• Written exercise
Copy out word for word the lines starting at the one that contains "Viewport: 1240px width, 443px" and ending at the one that contains "I will coord(554,1235).", with both of those lines included.

• Records provided

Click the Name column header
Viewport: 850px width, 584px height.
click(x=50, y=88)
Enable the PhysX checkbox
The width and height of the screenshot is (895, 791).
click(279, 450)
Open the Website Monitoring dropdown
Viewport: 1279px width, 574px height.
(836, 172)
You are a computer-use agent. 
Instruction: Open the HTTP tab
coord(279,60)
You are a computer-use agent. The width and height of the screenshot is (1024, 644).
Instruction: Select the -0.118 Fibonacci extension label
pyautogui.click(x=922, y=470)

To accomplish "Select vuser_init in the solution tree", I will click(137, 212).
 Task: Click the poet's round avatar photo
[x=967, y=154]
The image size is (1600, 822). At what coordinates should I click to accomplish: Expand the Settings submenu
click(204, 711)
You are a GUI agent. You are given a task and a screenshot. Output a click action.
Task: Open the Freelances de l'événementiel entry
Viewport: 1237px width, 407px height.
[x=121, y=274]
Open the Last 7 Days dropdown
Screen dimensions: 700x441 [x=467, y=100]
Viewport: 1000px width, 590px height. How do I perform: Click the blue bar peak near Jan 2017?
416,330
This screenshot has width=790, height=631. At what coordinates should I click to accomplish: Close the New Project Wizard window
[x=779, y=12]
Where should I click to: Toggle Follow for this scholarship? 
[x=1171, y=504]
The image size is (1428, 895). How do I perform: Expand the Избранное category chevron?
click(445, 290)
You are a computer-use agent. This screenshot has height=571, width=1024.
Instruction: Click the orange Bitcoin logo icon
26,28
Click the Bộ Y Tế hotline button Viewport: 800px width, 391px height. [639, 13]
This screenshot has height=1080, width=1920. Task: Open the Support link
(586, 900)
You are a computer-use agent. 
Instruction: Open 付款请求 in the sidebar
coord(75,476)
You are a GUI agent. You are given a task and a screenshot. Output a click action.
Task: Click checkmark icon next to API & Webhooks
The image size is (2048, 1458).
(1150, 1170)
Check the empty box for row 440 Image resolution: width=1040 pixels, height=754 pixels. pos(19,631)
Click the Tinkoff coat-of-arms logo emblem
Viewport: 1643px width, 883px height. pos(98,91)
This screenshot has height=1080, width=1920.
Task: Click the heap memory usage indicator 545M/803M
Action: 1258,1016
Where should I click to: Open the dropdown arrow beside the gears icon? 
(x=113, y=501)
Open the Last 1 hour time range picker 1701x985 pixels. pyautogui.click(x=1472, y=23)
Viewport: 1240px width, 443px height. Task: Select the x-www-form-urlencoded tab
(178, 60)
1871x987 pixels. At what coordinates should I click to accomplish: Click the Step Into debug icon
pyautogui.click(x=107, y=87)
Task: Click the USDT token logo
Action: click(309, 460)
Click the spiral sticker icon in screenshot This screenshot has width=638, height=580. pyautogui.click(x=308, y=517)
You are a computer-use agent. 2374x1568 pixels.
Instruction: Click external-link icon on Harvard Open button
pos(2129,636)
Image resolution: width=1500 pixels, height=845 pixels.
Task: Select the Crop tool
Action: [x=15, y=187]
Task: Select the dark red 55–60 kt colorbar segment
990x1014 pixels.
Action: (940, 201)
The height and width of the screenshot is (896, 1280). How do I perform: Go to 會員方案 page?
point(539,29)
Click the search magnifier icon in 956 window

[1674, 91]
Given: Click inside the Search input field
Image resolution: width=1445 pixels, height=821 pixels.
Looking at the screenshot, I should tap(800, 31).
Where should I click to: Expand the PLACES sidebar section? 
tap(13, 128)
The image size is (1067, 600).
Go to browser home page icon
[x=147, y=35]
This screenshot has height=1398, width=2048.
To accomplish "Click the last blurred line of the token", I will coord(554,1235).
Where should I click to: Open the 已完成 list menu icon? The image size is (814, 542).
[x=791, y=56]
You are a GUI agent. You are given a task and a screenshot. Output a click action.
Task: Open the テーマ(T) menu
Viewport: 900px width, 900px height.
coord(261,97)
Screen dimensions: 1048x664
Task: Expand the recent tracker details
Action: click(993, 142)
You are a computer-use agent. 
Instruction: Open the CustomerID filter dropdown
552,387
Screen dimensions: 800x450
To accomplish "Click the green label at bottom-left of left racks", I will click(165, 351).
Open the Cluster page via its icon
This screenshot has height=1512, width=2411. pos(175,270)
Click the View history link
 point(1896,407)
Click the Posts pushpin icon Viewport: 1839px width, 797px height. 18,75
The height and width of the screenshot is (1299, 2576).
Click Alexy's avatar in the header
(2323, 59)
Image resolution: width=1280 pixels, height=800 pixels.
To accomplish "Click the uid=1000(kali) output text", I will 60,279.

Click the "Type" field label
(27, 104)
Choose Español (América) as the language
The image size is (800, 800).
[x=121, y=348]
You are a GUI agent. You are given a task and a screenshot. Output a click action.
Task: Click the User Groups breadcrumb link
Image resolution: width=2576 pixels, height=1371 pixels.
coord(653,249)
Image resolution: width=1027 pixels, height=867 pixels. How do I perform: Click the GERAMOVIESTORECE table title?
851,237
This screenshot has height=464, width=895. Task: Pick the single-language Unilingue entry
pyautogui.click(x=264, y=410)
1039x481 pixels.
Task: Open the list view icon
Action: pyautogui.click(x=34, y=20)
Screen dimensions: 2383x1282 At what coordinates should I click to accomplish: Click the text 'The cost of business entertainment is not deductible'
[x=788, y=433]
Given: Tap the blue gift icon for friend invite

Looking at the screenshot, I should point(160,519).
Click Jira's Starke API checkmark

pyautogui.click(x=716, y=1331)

• Solution below
Viewport: 1240px width, 443px height. Task: Select the x-www-form-urlencoded tab
(178, 60)
1871x987 pixels. At what coordinates should I click to accomplish: Click the Step Into debug icon
pyautogui.click(x=107, y=87)
Task: Click the USDT token logo
Action: click(309, 460)
Click the spiral sticker icon in screenshot This screenshot has width=638, height=580. pyautogui.click(x=308, y=517)
You are a computer-use agent. 2374x1568 pixels.
Instruction: Click external-link icon on Harvard Open button
pos(2129,636)
Image resolution: width=1500 pixels, height=845 pixels.
Task: Select the Crop tool
Action: [x=15, y=187]
Task: Select the dark red 55–60 kt colorbar segment
990x1014 pixels.
Action: (940, 201)
The height and width of the screenshot is (896, 1280). How do I perform: Go to 會員方案 page?
point(539,29)
Click the search magnifier icon in 956 window

[1674, 91]
Given: Click inside the Search input field
Image resolution: width=1445 pixels, height=821 pixels.
Looking at the screenshot, I should tap(800, 31).
Where should I click to: Expand the PLACES sidebar section? 
tap(13, 128)
The image size is (1067, 600).
Go to browser home page icon
[x=147, y=35]
This screenshot has height=1398, width=2048.
To accomplish "Click the last blurred line of the token", I will coord(554,1235).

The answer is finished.